(Trecho fornecido):
Pior: na Pátria do “Jeitinho”, era sobejamente conhecido que qualquer indivíduo podia comprar uma passagem em um voo “charter” da BRA sem ter que comprar o correspondente pacote turístico, nem tampouco fazer parte de um grupo. Ou seja: a BRA vendia como empresa aérea regular, mas pagava as taxas como empresa charter. Alertadas, as autoridades avisaram: ou estas práticas heterodoxas chegavam ao fim ou a empresa teria que se enquadrar como transportadora regular, arcando com custos mais elevados. Sem saída, os Folegatti optaram pela segunda opção. Em 3 de agosto de 2005, a BRA recebeu autorização do DAC para operar voos “oficialmente” regulares. A partir desta data, a companhia teria que cumprir uma série de novos requisitos, como por exemplo prestar contas da regularidade e pontualidade dos voos. “Nós já operamos hoje com regularidade. Não existia razão para não ser uma empresa regular”, afirmou candidamente Walter Folegatti.

(Instruções):
Liste, por favor, todas as palavras isoladas que o trecho sobre a BRA coloca entre aspas, cada uma apenas uma vez. As entradas não têm relação com o trecho sobre a BRA.

(Material fornecido):
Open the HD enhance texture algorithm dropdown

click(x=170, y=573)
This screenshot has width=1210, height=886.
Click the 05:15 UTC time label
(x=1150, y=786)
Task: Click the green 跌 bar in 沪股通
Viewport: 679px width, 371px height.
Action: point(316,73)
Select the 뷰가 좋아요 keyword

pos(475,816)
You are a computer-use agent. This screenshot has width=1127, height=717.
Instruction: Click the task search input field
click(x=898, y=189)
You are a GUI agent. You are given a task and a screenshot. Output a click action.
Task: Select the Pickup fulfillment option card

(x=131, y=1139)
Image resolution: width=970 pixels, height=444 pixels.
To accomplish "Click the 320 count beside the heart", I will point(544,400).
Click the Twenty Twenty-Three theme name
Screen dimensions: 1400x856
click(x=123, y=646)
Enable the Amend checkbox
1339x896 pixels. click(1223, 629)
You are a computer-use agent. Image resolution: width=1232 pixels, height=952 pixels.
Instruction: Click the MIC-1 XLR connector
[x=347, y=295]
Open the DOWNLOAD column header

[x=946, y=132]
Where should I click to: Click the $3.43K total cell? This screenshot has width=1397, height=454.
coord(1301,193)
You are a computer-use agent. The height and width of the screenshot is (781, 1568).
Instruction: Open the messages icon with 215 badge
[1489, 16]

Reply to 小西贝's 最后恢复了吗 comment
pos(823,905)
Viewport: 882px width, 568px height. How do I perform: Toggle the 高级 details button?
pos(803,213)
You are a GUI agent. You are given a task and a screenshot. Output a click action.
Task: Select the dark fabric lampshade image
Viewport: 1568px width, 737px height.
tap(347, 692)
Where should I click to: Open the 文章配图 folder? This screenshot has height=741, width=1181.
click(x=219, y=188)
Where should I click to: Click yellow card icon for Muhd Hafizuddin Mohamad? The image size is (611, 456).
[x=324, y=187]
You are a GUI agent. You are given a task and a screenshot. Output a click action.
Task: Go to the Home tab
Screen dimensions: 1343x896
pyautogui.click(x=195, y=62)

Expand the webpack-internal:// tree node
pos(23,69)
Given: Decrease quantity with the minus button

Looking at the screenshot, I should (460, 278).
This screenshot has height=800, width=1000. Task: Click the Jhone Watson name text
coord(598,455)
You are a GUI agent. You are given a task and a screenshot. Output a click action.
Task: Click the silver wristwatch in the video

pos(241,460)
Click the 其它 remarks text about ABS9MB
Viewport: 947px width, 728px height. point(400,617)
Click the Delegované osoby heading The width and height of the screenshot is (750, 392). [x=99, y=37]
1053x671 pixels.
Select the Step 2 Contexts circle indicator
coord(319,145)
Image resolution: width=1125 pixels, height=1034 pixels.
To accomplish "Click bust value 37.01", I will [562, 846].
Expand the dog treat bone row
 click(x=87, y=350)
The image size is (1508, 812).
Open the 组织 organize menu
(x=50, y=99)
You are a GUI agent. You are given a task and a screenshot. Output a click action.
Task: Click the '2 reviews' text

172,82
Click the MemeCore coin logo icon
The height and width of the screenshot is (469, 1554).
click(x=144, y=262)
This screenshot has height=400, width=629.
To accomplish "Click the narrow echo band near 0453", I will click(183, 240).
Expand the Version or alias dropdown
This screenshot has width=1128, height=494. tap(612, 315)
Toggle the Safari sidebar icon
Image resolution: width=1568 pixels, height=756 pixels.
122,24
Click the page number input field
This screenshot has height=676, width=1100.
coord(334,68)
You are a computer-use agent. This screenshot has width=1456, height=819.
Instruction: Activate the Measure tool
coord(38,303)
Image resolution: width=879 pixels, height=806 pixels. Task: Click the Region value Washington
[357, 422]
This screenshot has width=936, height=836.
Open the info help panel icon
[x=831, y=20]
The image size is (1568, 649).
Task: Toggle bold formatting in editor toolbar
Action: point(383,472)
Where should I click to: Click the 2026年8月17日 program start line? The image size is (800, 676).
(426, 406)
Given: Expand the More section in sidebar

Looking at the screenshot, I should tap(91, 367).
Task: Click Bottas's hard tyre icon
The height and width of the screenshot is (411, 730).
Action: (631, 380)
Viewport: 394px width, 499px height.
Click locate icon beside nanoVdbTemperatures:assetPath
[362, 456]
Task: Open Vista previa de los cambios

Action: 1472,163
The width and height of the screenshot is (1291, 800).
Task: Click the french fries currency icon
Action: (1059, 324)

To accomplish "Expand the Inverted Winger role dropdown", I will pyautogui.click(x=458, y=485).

(Resposta do exercício):
Jeitinho, charter, oficialmente